Csmith
Csmith is a random generator of C programs. You execute it and it gives you back a C file. You build it with 2 different compilers, run both executables and check their outputs. If they match, everything is (probably) OK. If they don’t, there must be a bug in one of the compilers.
In my case, the one of the 2 compilers is my own. The other is Clang 22.1.0 using the following options:
const char* clangCmdLine = "clang.exe "
"-O1 "
"-fno-ms-compatibility "
"-o %s %s";
where %s is the Csmith generated file.
For the purpose of this experiment, I assume Clang to be bug-free. So whatever mismatch in the output should be a bug in my own compiler.
Csmith has a lot of command line flags to restrict the use of some of the language features. All my tests use:
const char* csmithCmdLine = "csmith.exe "
"--seed %u "
"--no-argc "
"--no-packed-struct "
"--no-volatiles "
"--no-volatile-pointers "
;
where %u is the seed value in order to be able to reproduce the tests if something fails.
Debugging
Whenever a test fails with an invalid checksum, I enable print_hash_value and diff the outputs. I then put a printf for the offending global before and after the call to func_1() in main. Based on the expected value some bugs were easy to find. If that is not the case, I compile the offending test using clang-cl in Visual Studio and put a data breakpoint on the global. This way I narrow the search to the expressions altering the value and try to reproduce it in a minimal example. If that still doesn’t work, I’ve made a version of safe_math.h which prints all executed operations and their operands. If after comparing the traces the bug is still not obvious, I put printf traces to all /* block id: xxx */ in the code. Usually after comparing those traces the bug reveals itself. If not, I leave the test and continue with the next one, hoping that it will resolve itself by fixing some other test.
Bugs found so far
So far I’ve found several bugs:
- Unnamed 0-width bitfields.
- I had an assert for this case but never managed to implement it.

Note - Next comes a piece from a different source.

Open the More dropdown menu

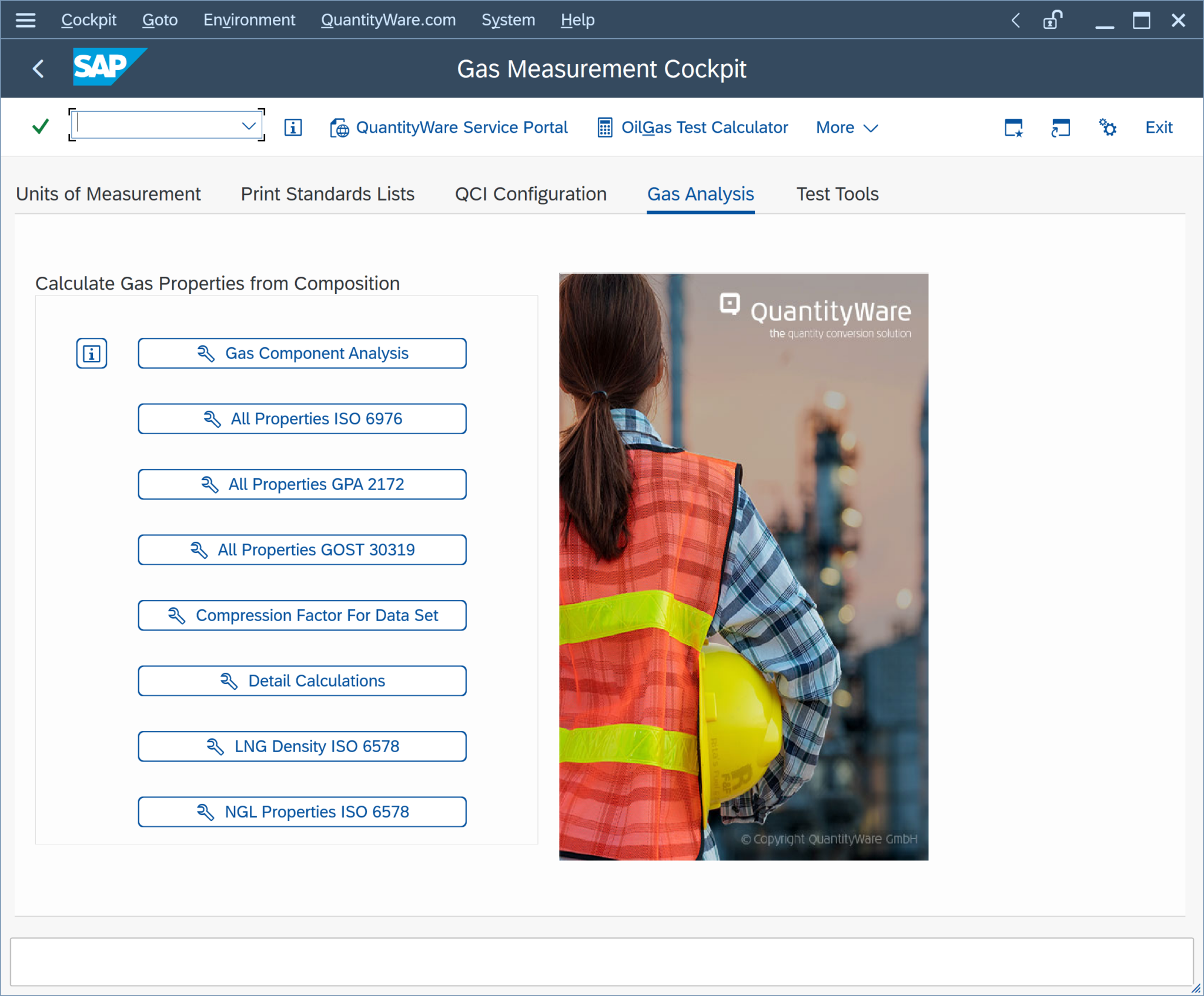(846, 127)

- Parsing of hexadecimal floating point numbers
- Division by constant
- I had an assert for one specific case which I haven’t found a divisor to test it.

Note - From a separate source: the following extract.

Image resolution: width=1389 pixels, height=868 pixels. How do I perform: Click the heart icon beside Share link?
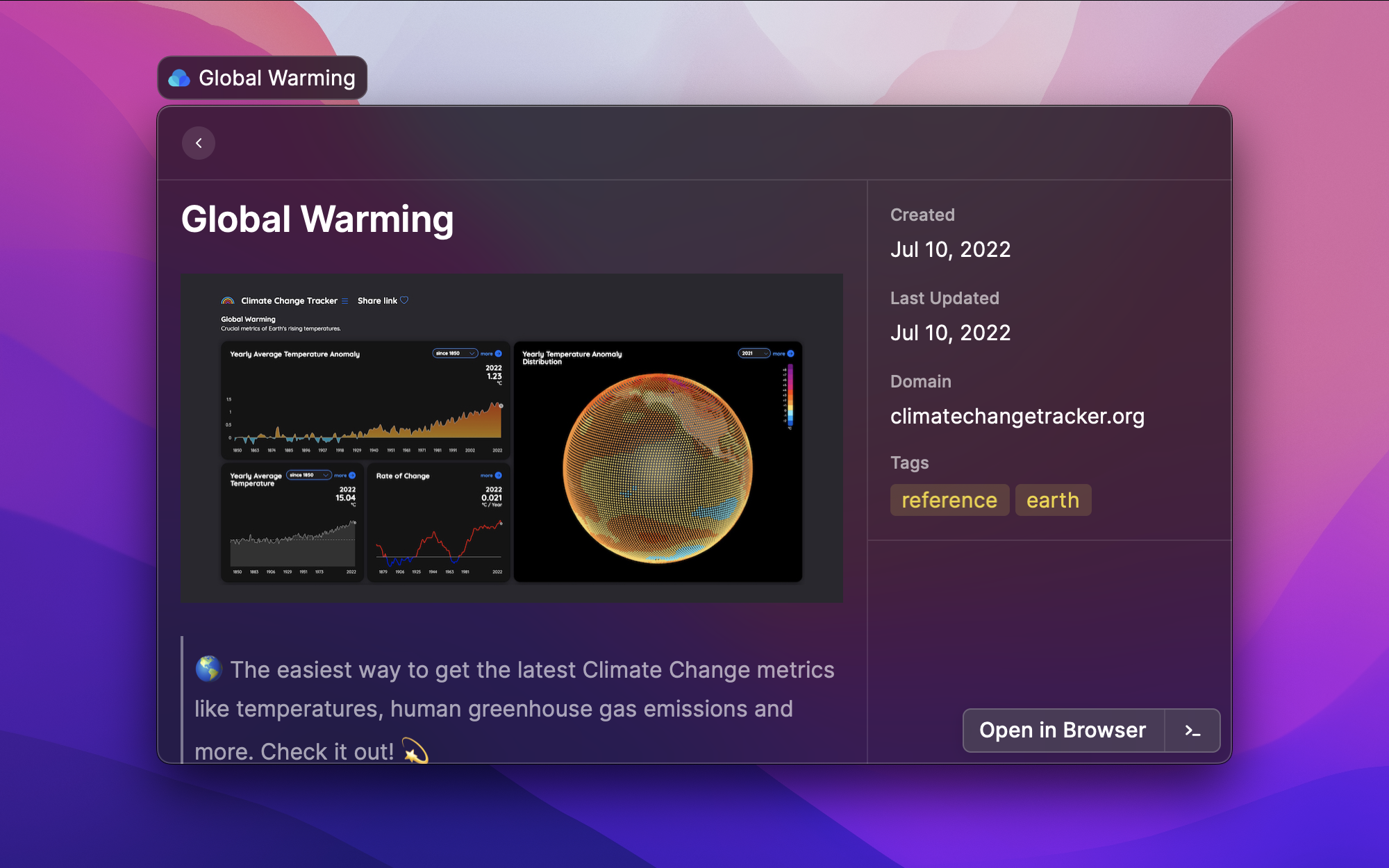point(404,300)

- Codegen for i32 sdiv by negative divisor was wrong.
- Sign-extension and integer promotions of bitfields
- The returned value of a compound assignment expression (
+=, -=, etc) was wrong.
- Bitwise NOT (
~) integer promotions
- Compound assignment to bitfield member
- Removal of trivial phis with Undefined inputs.
- Those were removed unconditionally but they can only be removed if the only defined input dominates the phi.
- Don’t move
sdiv/srem/udiv/urem which might trap, outside of loops during LICM.
- Only ops by constants which are guaranteed to not trap are allowed to be moved.
- Global union initializers
- The old code expected the initializer to have the same type as the declared type. Unions are special in this regard because the underlying IR type might not match the declared type. Changed the code to allow the initializer to have a different type than the declared type and fill the rest of the allocated space with zeros. Relocations work as expected.
Other changes made to the compiler
- Added an Undefined value to the compiler.
- Still a WIP. I also need an
unreachable instruction to replace branches on undefined conditional values.
- Converted several recursive algorithms (DFS during dominator tree construction, SCCs) to be iterative.
- Changed the AST-to-IR translation code to:
- have a max recursion depth limit, because Csmith can generate really long expressions.
- use per-AST node callbacks instead of big switches when generating statements and expressions.
- Generate unwind info during codegen in order to be able to wrap Csmith’s main in
__try/__except blocks and continue testing even if the code crashes.
Still testing…